[Rows taken from a dataset]

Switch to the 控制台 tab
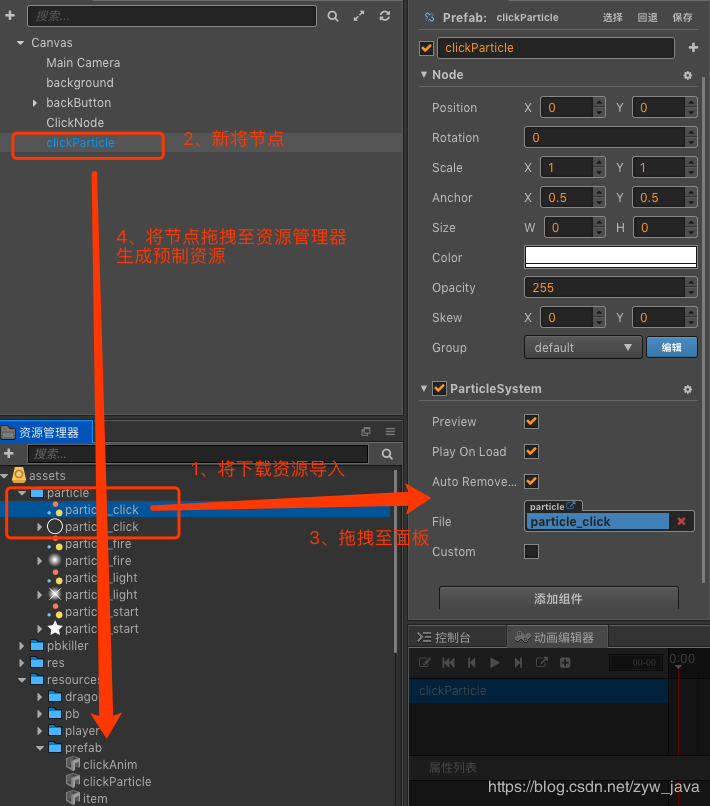Screen dimensions: 710x806 (444, 637)
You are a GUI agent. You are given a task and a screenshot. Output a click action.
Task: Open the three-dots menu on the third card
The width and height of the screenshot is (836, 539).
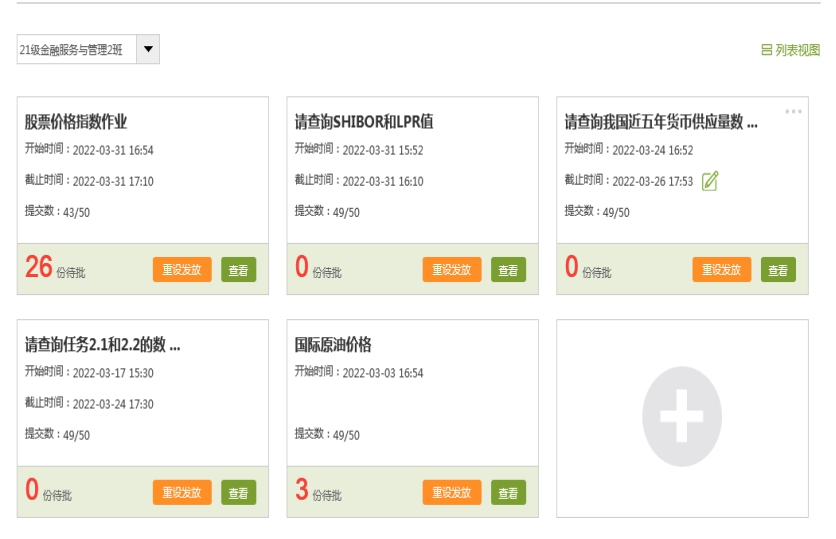point(793,111)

**Given request:** Turn the listing above into a numbered list with one line per item. Skip any blank lines and leave the pictures out.

**Answer to the exercise:**
1. Switch to the 控制台 tab
2. Screen dimensions: 710x806 (444, 637)
3. You are a GUI agent. You are given a task and a screenshot. Output a click action.
4. Task: Open the three-dots menu on the third card
5. The width and height of the screenshot is (836, 539).
6. point(793,111)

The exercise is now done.